Perhaps more significantly, the overall size of Uganda’s economy increased to sh250.4 trillion in nominal terms, up from sh227.9 trillion in 2024/25.
For many Ugandans, GDP figures can feel distant from daily life. But economic growth matters because it provides an indication of whether businesses are expanding, investment is increasing, and productive sectors are generating more output. Sustained growth can create conditions for higher incomes, more employment opportunities, and stronger government revenues to fund public services.
The latest figures show that Uganda’s economy remains heavily driven by services, which continue to be the country’s largest economic sector.
UBOS said the services sector accounted for 42.1% of GDP in 2025/26, maintaining the same share it held the previous year.
Services include activities such as trade, transport, telecommunications, banking, tourism, hospitality, and professional services. Growth in the sector reached 5.5%, slightly higher than the 5.4% recorded in 2024/25.
Within the sector, trade emerged as one of the strongest performers, growing by 6.9%. Accommodation and food services, a key indicator of tourism and hospitality activity, expanded by 7.7% compared with 4.1% a year earlier. Financial and insurance activities also posted robust growth of 8.3%, up from 4.9% previously.
The figures suggest that consumer spending, tourism-related activity, and financial services continued to strengthen during the year.
Agriculture, which remains the backbone of livelihoods for millions of Ugandans, also recorded solid growth.
The agriculture, forestry, and fishing sector grew by 6.5%, slightly below the 6.8% recorded in the previous year.
UBOS attributed the performance largely to food crop production, which grew by 4.9%, and cash crops, which expanded by 12.1%.
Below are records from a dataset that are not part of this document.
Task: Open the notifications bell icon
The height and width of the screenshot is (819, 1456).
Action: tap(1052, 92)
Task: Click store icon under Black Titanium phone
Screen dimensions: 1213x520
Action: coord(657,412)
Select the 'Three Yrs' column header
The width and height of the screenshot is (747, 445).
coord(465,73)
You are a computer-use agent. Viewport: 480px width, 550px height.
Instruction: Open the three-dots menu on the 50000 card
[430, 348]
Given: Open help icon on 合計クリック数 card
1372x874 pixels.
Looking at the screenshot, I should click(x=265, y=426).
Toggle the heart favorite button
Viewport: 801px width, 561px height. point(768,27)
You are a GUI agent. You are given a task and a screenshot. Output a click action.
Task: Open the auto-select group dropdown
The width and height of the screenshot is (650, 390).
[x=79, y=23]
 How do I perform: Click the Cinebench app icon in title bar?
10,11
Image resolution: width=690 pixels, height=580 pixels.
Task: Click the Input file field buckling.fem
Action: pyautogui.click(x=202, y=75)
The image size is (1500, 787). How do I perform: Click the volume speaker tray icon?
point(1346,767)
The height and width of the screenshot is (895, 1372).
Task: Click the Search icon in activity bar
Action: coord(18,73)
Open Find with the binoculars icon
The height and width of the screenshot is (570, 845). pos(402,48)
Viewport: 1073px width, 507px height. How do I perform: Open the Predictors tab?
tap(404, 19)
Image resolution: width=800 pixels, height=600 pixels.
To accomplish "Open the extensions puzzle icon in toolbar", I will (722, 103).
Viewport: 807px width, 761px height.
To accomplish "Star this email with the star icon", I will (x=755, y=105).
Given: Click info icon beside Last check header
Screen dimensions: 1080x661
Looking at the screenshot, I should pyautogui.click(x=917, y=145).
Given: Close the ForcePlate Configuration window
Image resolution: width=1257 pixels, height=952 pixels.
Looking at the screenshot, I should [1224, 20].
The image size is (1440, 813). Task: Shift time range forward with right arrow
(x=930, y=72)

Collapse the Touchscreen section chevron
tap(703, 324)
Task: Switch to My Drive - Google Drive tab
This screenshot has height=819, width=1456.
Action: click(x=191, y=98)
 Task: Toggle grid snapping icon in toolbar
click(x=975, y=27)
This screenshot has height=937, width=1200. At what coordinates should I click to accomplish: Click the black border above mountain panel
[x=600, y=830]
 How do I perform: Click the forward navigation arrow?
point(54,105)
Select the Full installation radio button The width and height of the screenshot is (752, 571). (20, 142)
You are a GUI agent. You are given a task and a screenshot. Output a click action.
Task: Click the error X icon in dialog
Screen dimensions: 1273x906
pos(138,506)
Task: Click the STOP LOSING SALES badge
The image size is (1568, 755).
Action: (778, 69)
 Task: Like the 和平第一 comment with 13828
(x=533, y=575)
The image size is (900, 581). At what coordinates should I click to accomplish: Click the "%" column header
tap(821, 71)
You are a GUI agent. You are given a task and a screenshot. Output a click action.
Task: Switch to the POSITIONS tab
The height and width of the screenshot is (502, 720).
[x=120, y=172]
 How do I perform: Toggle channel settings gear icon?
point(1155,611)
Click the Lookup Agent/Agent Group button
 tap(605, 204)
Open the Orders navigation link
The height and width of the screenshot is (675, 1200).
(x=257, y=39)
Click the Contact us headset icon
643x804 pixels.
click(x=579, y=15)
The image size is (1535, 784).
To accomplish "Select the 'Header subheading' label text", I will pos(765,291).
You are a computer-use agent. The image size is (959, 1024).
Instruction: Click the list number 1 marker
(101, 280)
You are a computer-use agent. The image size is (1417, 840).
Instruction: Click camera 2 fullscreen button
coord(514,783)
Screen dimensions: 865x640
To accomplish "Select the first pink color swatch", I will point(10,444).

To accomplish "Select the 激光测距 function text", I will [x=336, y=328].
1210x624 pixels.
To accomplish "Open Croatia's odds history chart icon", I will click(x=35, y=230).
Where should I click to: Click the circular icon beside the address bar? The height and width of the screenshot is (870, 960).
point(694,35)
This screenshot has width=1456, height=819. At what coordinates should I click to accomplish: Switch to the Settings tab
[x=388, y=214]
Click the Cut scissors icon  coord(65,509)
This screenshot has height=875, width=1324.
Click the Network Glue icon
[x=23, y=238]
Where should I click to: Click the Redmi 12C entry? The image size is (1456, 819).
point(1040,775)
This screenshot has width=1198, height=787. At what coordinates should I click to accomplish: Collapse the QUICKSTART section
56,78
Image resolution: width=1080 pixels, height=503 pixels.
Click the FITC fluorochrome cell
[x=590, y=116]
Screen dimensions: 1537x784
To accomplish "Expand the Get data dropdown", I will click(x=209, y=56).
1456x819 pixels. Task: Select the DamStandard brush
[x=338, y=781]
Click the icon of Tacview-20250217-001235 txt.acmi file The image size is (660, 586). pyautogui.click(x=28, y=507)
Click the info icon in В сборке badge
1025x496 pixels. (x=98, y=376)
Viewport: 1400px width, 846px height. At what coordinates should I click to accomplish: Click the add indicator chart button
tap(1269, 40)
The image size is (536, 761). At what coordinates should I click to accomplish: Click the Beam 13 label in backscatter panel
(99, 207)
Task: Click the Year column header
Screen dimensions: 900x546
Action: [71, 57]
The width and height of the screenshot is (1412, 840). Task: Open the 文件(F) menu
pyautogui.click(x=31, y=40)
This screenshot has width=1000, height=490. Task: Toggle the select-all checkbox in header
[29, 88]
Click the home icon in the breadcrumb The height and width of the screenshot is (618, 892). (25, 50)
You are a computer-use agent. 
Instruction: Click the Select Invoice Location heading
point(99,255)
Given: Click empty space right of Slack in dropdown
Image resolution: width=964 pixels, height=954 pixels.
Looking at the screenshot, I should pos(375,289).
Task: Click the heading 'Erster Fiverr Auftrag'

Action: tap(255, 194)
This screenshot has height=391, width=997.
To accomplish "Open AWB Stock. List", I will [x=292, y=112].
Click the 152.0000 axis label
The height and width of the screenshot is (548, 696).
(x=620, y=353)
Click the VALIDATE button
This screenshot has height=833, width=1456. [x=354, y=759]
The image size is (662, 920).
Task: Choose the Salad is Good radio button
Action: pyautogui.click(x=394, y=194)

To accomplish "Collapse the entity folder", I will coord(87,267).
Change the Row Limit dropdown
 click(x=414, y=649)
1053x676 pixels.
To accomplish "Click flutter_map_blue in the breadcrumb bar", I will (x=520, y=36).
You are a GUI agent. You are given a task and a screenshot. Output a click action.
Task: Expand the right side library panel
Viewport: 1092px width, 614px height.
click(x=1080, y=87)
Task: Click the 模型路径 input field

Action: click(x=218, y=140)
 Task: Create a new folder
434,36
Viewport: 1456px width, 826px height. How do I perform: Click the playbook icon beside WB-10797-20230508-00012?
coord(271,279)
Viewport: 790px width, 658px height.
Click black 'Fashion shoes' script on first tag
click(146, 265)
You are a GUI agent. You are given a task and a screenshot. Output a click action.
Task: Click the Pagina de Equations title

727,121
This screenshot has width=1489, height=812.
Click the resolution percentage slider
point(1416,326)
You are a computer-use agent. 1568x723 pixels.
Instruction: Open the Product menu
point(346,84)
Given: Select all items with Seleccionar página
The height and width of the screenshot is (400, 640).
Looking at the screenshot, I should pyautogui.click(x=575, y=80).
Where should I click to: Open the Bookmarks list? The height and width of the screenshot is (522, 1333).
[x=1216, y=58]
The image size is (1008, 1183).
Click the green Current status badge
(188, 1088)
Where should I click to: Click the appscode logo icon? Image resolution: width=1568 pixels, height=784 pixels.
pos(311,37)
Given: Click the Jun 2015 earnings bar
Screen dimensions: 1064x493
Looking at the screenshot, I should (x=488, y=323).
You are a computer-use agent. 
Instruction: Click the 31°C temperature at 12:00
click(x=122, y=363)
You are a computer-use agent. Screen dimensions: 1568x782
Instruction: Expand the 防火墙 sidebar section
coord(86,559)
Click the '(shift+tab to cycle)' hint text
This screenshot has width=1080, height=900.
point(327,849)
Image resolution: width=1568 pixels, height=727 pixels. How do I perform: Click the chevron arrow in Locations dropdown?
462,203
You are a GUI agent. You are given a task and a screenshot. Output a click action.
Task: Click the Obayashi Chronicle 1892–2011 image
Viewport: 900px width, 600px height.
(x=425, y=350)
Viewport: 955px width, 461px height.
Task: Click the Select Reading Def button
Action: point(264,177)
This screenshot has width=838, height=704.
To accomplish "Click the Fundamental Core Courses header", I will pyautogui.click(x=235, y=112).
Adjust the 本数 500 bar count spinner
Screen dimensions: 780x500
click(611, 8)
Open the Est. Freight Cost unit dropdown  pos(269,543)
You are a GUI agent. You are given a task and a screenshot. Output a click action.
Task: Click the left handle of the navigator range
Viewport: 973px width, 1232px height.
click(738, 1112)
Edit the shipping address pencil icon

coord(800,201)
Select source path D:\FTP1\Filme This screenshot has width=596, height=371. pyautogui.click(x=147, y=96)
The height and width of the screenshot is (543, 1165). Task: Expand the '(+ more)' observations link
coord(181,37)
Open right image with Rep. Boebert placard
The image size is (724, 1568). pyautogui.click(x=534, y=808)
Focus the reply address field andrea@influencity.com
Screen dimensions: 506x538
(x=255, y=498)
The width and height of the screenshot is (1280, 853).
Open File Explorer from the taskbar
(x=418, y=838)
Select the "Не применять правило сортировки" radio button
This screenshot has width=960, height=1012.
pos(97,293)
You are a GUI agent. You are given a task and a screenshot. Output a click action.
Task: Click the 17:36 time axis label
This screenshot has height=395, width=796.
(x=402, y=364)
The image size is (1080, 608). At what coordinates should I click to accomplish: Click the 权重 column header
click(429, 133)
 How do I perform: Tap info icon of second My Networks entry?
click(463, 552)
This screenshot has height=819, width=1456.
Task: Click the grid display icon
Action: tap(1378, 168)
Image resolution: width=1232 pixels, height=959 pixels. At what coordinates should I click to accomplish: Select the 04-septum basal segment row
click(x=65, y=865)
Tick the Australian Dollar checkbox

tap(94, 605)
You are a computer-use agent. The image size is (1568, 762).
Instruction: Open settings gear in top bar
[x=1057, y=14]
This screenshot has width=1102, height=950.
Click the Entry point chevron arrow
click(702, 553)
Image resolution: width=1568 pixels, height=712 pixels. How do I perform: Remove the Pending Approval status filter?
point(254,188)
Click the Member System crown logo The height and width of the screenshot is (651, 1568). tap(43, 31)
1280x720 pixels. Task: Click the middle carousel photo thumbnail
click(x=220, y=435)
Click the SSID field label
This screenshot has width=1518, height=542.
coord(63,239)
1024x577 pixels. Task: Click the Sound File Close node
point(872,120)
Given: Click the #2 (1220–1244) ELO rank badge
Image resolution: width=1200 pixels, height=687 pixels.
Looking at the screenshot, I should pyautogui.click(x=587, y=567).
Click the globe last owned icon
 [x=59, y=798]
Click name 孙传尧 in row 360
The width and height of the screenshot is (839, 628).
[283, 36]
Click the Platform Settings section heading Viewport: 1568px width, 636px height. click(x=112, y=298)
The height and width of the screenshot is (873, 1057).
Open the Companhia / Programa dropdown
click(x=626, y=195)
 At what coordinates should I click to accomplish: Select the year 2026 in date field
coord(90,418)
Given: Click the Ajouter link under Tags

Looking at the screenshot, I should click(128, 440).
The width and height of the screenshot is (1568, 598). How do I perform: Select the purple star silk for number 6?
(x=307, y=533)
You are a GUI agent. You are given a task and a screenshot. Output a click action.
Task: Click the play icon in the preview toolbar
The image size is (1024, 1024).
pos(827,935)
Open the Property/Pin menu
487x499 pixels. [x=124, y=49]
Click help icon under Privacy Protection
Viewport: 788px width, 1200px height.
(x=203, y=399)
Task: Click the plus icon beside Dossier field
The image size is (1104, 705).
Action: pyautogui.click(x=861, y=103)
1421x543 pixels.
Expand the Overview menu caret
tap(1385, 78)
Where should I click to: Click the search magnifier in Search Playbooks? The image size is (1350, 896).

That growth is particularly important because agriculture supports a large share of Uganda’s population, especially in rural areas. Stronger performance in crops can influence household incomes, food supply, export earnings, and broader economic activity.
The industrial sector also continued to expand, although at a slightly slower pace than the previous year.
Industry grew by 6.4% compared with 6.9% in 2024/25. According to UBOS, construction and electricity were among the main drivers. Construction activity expanded by 8.2%, while electricity generation and supply recorded an impressive 14.4% growth rate.
Those figures point to continued investment in infrastructure and growing energy demand as economic activity increases.
Another notable indicator was taxes on products less subsidies, which grew by 11.6% compared with 8.3% in the previous year. While technical, this measure often reflects stronger economic activity because it captures taxes generated from the production, sale, and consumption of goods and services.
The latest figures also reveal subtle shifts in the structure of Uganda’s economy.
While services remain dominant, agriculture slightly increased its contribution to GDP from 26.1% to 26.2%. Industry’s share edged down from 24.3% to 24.1%. Though small, these changes provide clues about which sectors are growing fastest and where economic momentum is emerging.
What happens next will be closely watched.
The UBOS figures are preliminary estimates, meaning they may be refined as additional data becomes available. However, they suggest that Uganda entered the final stages of the financial year with growth spread across several major sectors rather than relying on a single industry.